9.7 Future Research Issues

Knowledge technology and Artificial intelligence have a long history of development, but KBE applications specific to product engineering are still new and have yet to mature. For example, KBE systems are only used by big companies like Boeing and Toyota; tools for building KBE applications such as the methodology for knowledge-based engineering applications (MOKA) [89] are similarly geared toward big companies. Little research effort has been spent on building KBE systems for small and medium-sized enterprises [59].

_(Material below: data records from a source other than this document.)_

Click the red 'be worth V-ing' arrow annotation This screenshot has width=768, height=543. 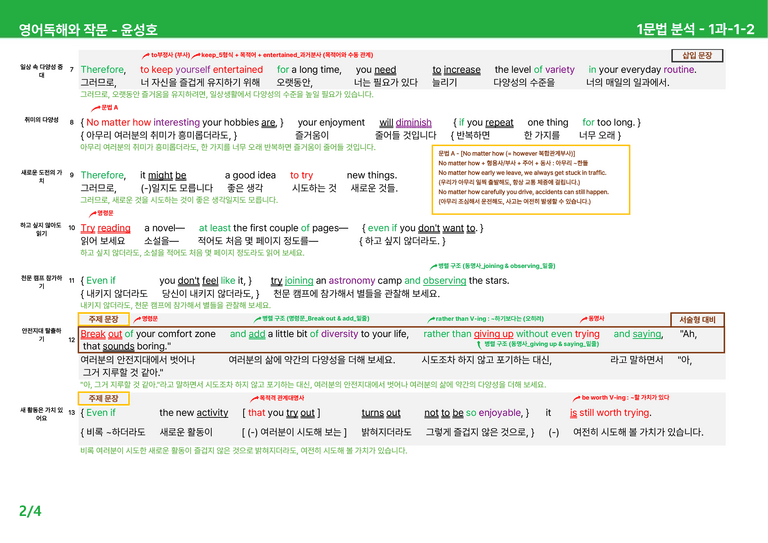[x=576, y=398]
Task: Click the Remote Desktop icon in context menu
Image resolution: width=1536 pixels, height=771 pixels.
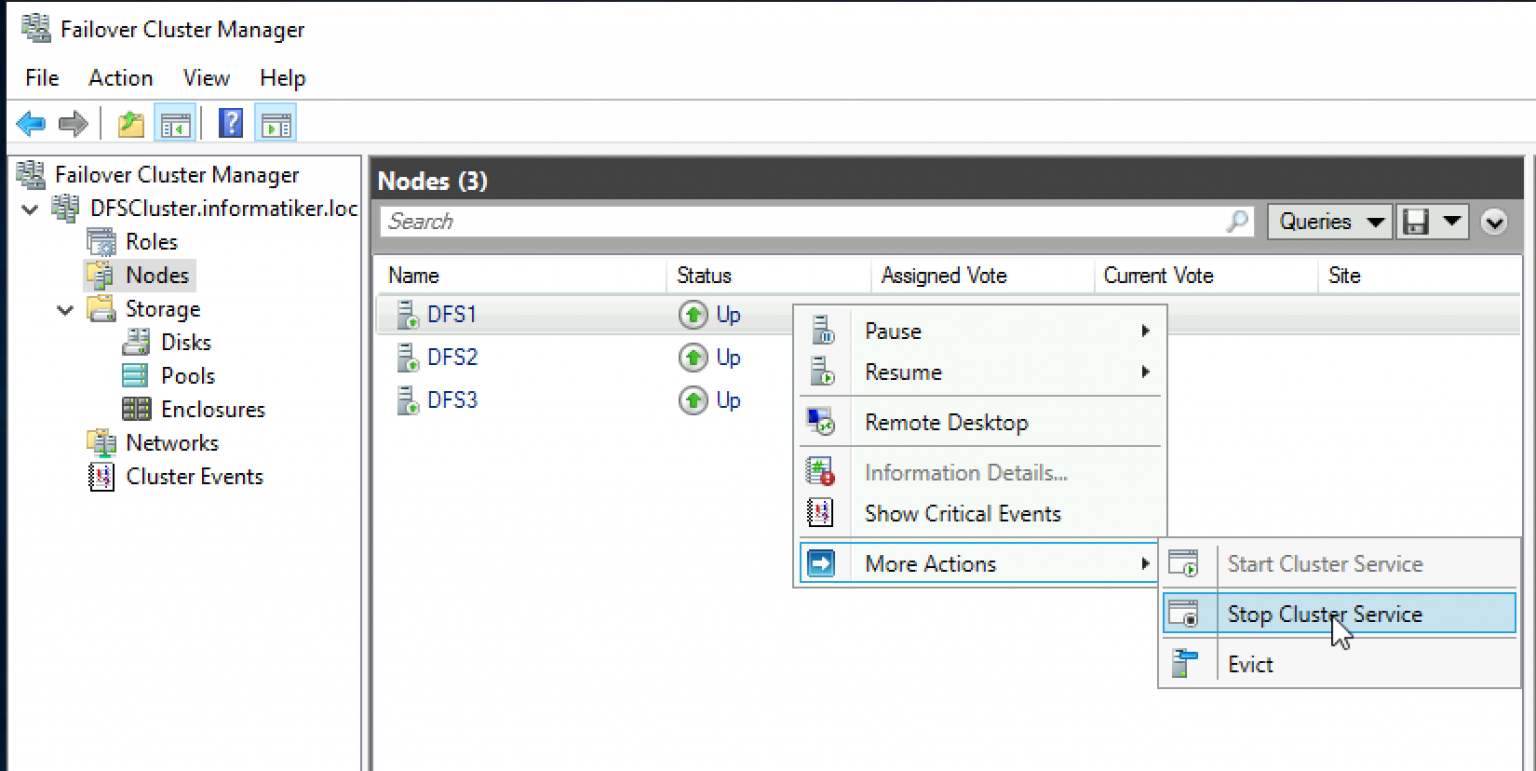Action: pos(821,422)
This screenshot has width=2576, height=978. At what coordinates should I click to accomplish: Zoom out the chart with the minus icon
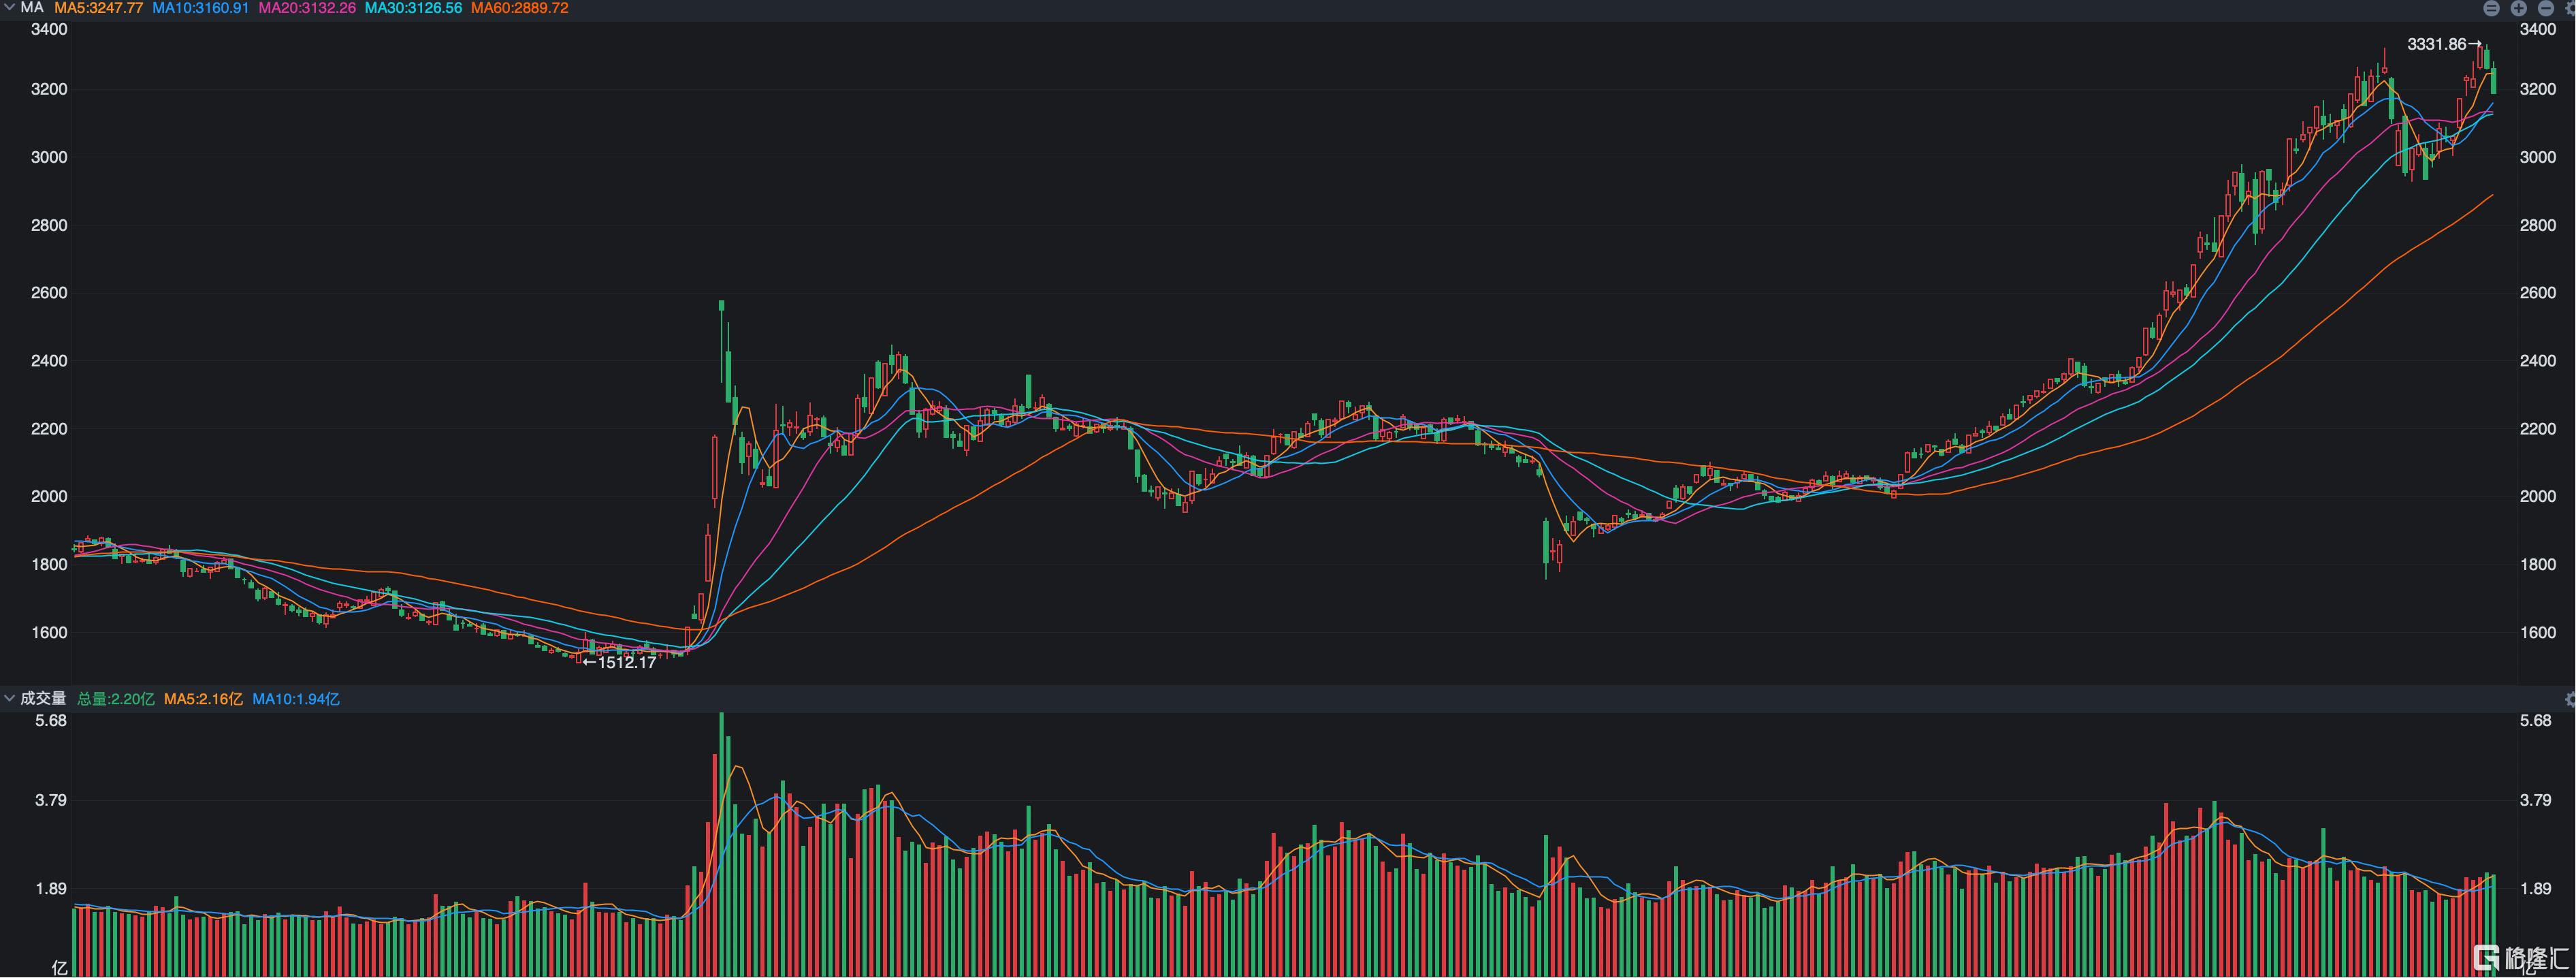2546,8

Transparency of reasoning procedure in KBE applications is also in need of improvement. At present, most KBE applications operate in a black box: nobody knows what the justifications are for deriving the results. If the built-in reasoning logics are faulty, the results will be very misleading. A more user-friendly, flexible, and adaptable knowledge base is needed.

10 Summary

Given the growing industrial demand for engineering information integration, there should be a systematic and scalable approach to developing a uniform implementation platform for informatics solutions that can deal with real world diversity and complexity. This chapter presented a set of challenges that require a new paradigm to address them. Among the many challenges, in-house knowledge representation and implementation, associative information-sharing and management, and cross-domain data and semantics integration (such as CAD and CAE integration) by consistent referencing and constraint management all offer new grounds for research and development.

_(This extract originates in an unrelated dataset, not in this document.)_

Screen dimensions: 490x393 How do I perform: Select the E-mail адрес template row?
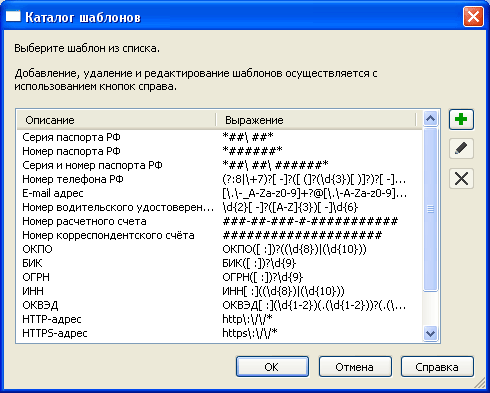[x=220, y=193]
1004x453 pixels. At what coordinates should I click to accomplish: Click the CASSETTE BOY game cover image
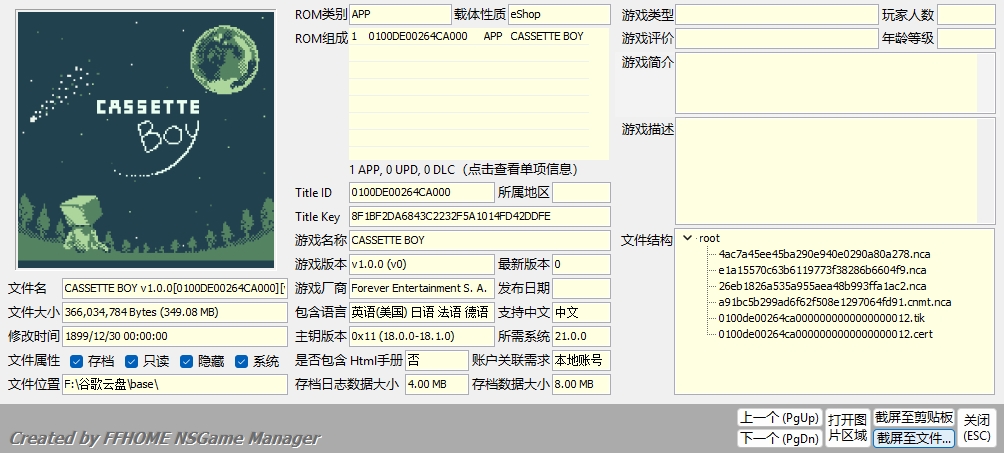(x=146, y=140)
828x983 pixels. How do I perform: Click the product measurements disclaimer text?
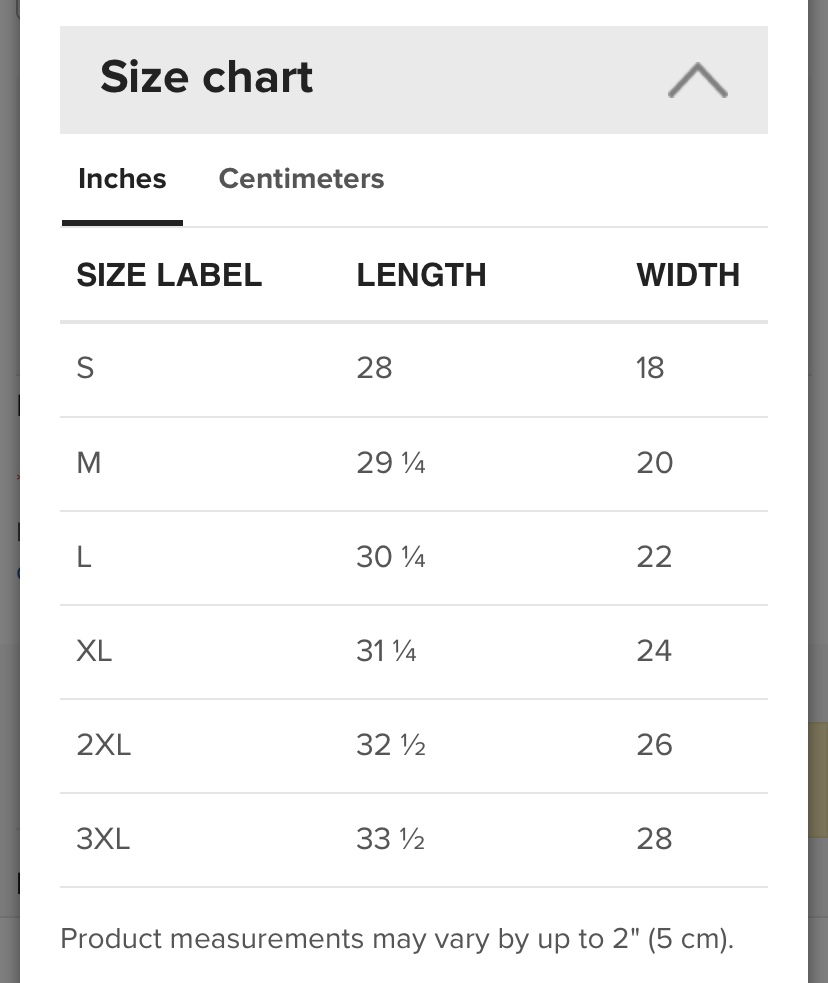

This chapter tried to address these challenges by investigating their complex requirements and exploring some initial conceptual solutions. It seems that, theoretically, extended feature technology offers the requisite flexibility in associating entities from different domains with different levels of granularity. One of the application industries is oil and gas, where chemical process engineering is the leading field. A special section was dedicated to discussing informatics solutions in this field. Every chemical process engineering project is a complicated task, requiring the collaboration of engineers from different domains, such as chemical process engineering and mechanical engineering. Due to the complexity and close associations among the activities involved in the chemical process engineering project, interoperability is a major issue. A NDF (such as STEP) and traditional feature technology can only deal with structural heterogeneity.

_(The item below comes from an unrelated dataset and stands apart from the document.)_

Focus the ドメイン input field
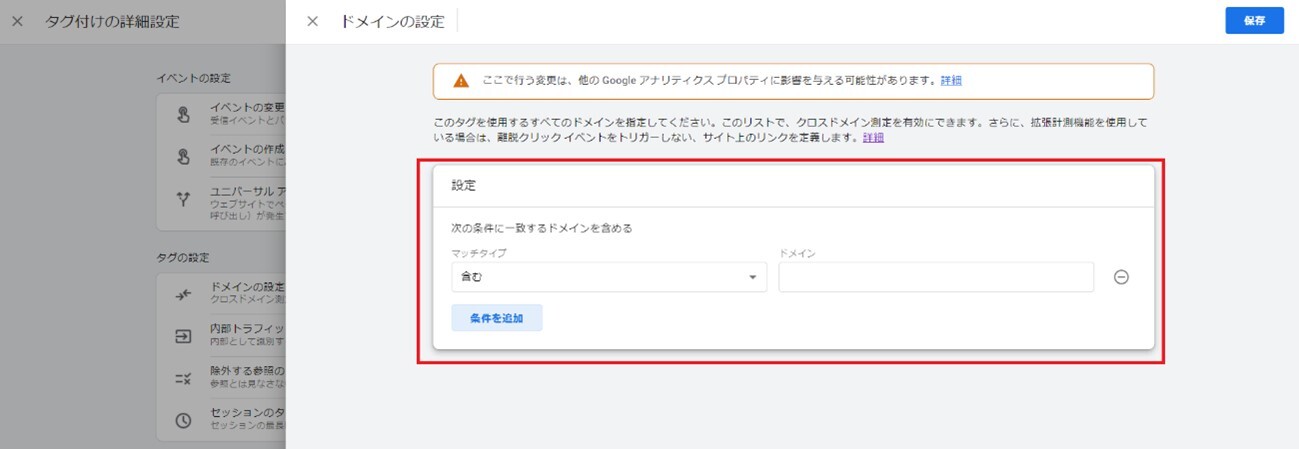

To enhance interoperability, especially on the semantic level, an innovated integration framework was proposed based on semantic modeling and feature technology, and was designed to support semantics, patterns, association, and change propagation in the chemical process engineering project. This unified semantic integration framework is an open architecture and is designed to integrate a number of software tools with a common system infrastructure of consistent information referencing and updating mechanisms via a cluster of features. In that section, those associations between semantic features were illustrated by an example of equipment design, which provided a generic semantic representation of the associations across multiple design stages in the chemical process project lifecycle.

Compared to conventional design, ideally the lifecycle of the design phase can be shortened and design consistency can be more easily maintained with a significant decrease in modeling effort. In the future, constraint management and the consistency mechanism need to be enhanced, and knowledge extraction and management need further research effort.